現在の高血圧・心不全治療では、ビソプロロール(β1選択性)とカルベジロール(α/β)が中心的に使われます。どちらも慢性心不全のエビデンスが厚い薬です。

β遮断薬が高血圧で選ばれる理由|4つの臨床シーン

『高血圧治療ガイドライン2019』では、β遮断薬は合併症のない高血圧の第一選択から外れました。脳卒中予防の観点で他の降圧薬(Ca拮抗薬、ARB/ACE阻害薬、利尿薬)に劣る可能性が示されたためです。

ただし、合併症がある高血圧ではβ遮断薬が積極的に選ばれます。以下の4シーンは現場でよく見ます。

1. 冠動脈疾患(狭心症・心筋梗塞後)合併

β遮断薬は心拍数と心収縮力を下げて心筋酸素需要を減らすため、狭心症の発作予防・心筋梗塞後の予後改善に役立ちます。『安定冠動脈疾患の診断と治療に関するガイドライン』でも基本薬として推奨されます。

2. 慢性心不全(HFrEF)合併

左室駆出率が低下した慢性心不全(HFrEF)では、ビソプロロール・カルベジロールが予後改善薬として位置づけられています(CIBIS-II試験、MERIT-HF試験、COPERNICUS試験など)。「心不全治療の基本4剤」の一角です。

3. 頻脈性不整脈合併

心房細動や発作性上室性頻拍などで心拍数コントロールが必要な場合、β遮断薬は第一選択級です。高血圧+心房細動のパターンで見る処方はこの意図が多いです。

4. 若年・頻脈傾向の高血圧

交感神経亢進型(脈が速い、ストレスで上がりやすい)の若年高血圧では、心拍数を落とすβ遮断薬が病態に直接効きます。

よくある処方パターン

  • 高血圧+慢性心不全:ビソプロロール 0.625〜2.5mg 1錠 分1 朝(少量開始が基本)
  • 高血圧+冠動脈疾患:カルベジロール 2.5〜10mg 分2
  • 高血圧+心房細動(レートコントロール):ビソプロロール 2.5〜5mg 分1
  • 若年の頻脈性高血圧:ビソプロロール 2.5mg 分1

β遮断薬は必ず少量から開始し、1〜2週ごとに徐々に増量します。急な高用量開始は低血圧・徐脈の原因になります。

現場でよく見る併用処方

  • β遮断薬+ARB
    例:ビソプロロール 2.5mg + テルミサルタン 40mg
    → 心拍数コントロール(β)+RA系抑制(ARB)で作用点を分離
  • β遮断薬+Ca拮抗薬(DHP系)
    例:ビソプロロール 2.5mg + アムロジピン 5mg
    → DHP系のCa拮抗薬は心抑制が少ないため併用可
  • ACE阻害薬/ARB+β遮断薬+利尿薬+MRA(心不全の基本4剤)
    例:エナラプリル + ビソプロロール + フロセミド + スピロノラクトン

非DHP系Ca拮抗薬との併用は徐脈に要注意

ベラパミル・ジルチアゼム(非DHP系) は心抑制作用があり、β遮断薬との併用で徐脈・房室ブロックのリスクが高まります。処方でこの組み合わせを見たら疑義照会の対象になりうる場面です。

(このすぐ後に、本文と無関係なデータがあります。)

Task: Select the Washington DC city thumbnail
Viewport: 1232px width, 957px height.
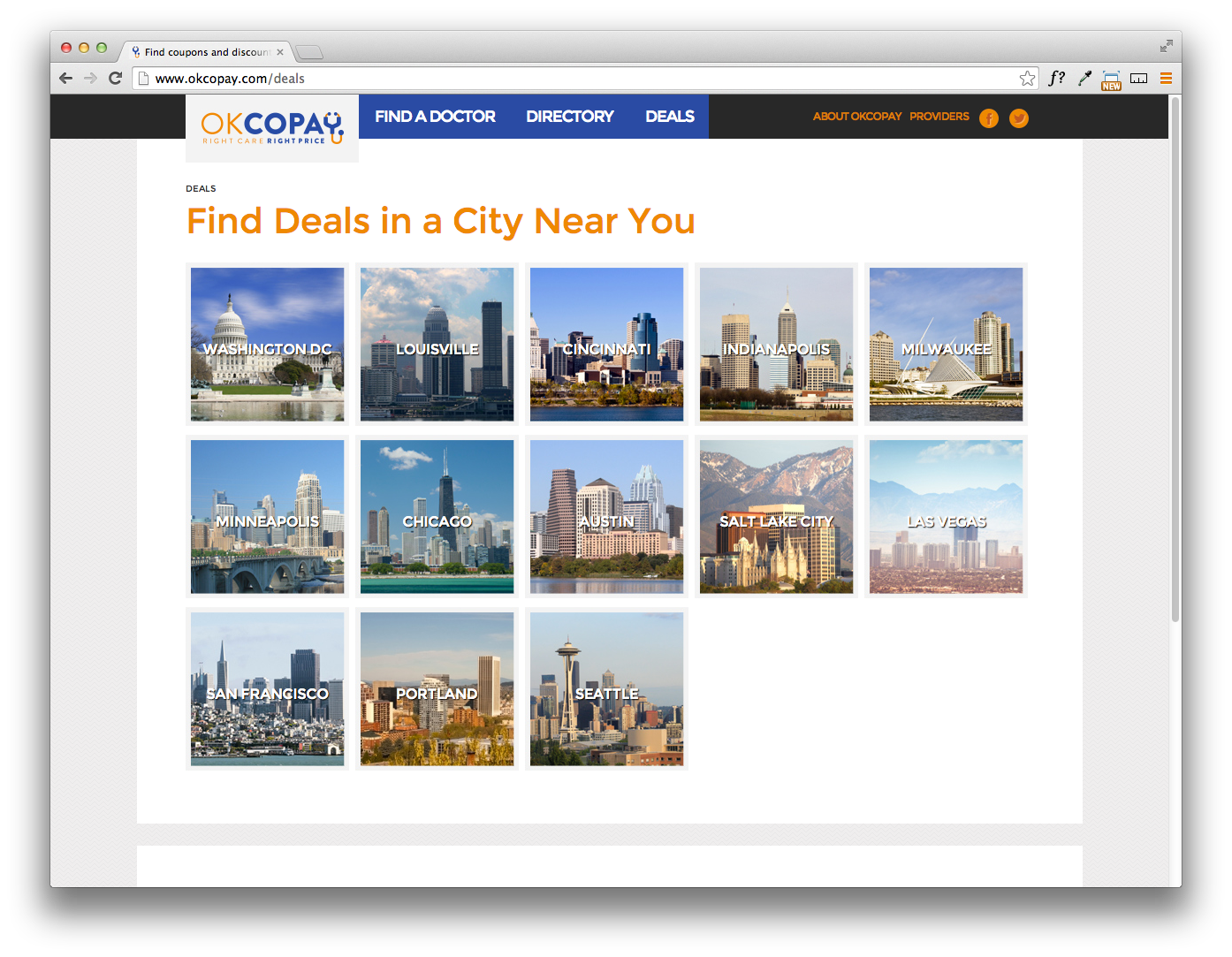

新人薬剤師が見るべきポイント|禁忌・副作用・離脱に注意

1. 気管支喘息・重度COPDは禁忌または慎重投与

β2受容体遮断により気管支収縮が起こります。

  • プロプラノロール(非選択性)は喘息で禁忌
  • ビソプロロールなどβ1選択性でもCOPDでは慎重投与
  • 喘息既往を必ず確認

2. 徐脈・房室ブロックは禁忌または慎重投与

β遮断薬は心拍数を落とすため、高度徐脈(洞不全症候群、II度以上の房室ブロック)では禁忌です。服薬前の心拍数・心電図情報は処方判断の鍵になります。

3. 糖尿病患者では低血糖症状のマスキングに注意

β遮断薬は低血糖時の動悸・頻脈をマスクしてしまい、患者が低血糖に気づきにくくなります。

  • 発汗は残るため、服薬指導で「冷汗・手の震えに注意して」と伝える
  • 糖尿病合併例では禁忌ではないが、血糖モニタリングを厳密に

4. 急な中止は禁物|離脱症候群

β遮断薬を長期使用している患者が突然中止すると、受容体アップレギュレーションにより:

  • 血圧リバウンド
  • 狭心症発作の誘発
  • 頻脈、不整脈

が起こりうる。中止時は2週間以上かけて漸減するのが基本です。患者には「自己判断で飲むのを止めないで」と必ず伝えます。

5. 非DHP系Ca拮抗薬との併用は徐脈リスク

再掲ですが、ベラパミル・ジルチアゼムとの併用は徐脈・房室ブロックの重大リスクです。処方を見たらフラグを立ててください。

6. 心不全では「逆説的に少量から」

β遮断薬は心拍数を落とすので、「心不全に使って大丈夫?」と感じがちです。ですが、極少量から開始(ビソプロロール 0.625mgなど)→ 1〜2週ごとに漸増することで、慢性心不全の予後を改善することが確立されています。急な高用量投与は心不全を悪化させうるので、漸増プロトコルを守るのが原則です。

まとめ

β遮断薬が高血圧で選ばれるのは、単なる降圧ではなく「心拍数・心収縮力の調整」や「合併症への予後改善」が目的の場面です。

  • JSH2019では合併症のない高血圧で第一選択から外れた
  • 冠動脈疾患・慢性心不全・頻脈性不整脈・若年頻脈型高血圧では積極的な選択肢
  • β1選択性のビソプロロール、α/βのカルベジロールが主役
  • 喘息・高度徐脈・房室ブロックは禁忌または慎重投与
  • 急な中止は禁物(漸減が原則)
  • 非DHP系Ca拮抗薬との併用は徐脈に要注意

次回は、ARBとCa拮抗薬の併用について、なぜこの組み合わせが最頻出なのかを掘り下げます。

参考文献

  • 日本高血圧学会『高血圧治療ガイドライン2019』日本高血圧学会、2019年
  • 日本循環器学会『心不全診療ガイドライン』日本循環器学会、2025年
  • 日本循環器学会『安定冠動脈疾患の診断と治療』日本循環器学会、2022年
  • 独立行政法人 医薬品医療機器総合機構(PMDA)「医薬品情報検索(添付文書検索)」より、各種薬剤添付文書、及びインタビューフォーム等
    https://www.pmda.go.jp/PmdaSearch/iyakuSearch/
  • 『今日の治療薬 2026』南江堂、2026年
  • 医療情報科学研究所 編『薬がみえる vol.2』メディックメディア

※ 本文中の処方例・用量・副作用頻度・エビデンスの記述は、上記ガイドラインおよび各薬剤の添付文書に基づいた一般的な内容です。具体的な処方判断は主治医・担当薬剤師にご相談ください。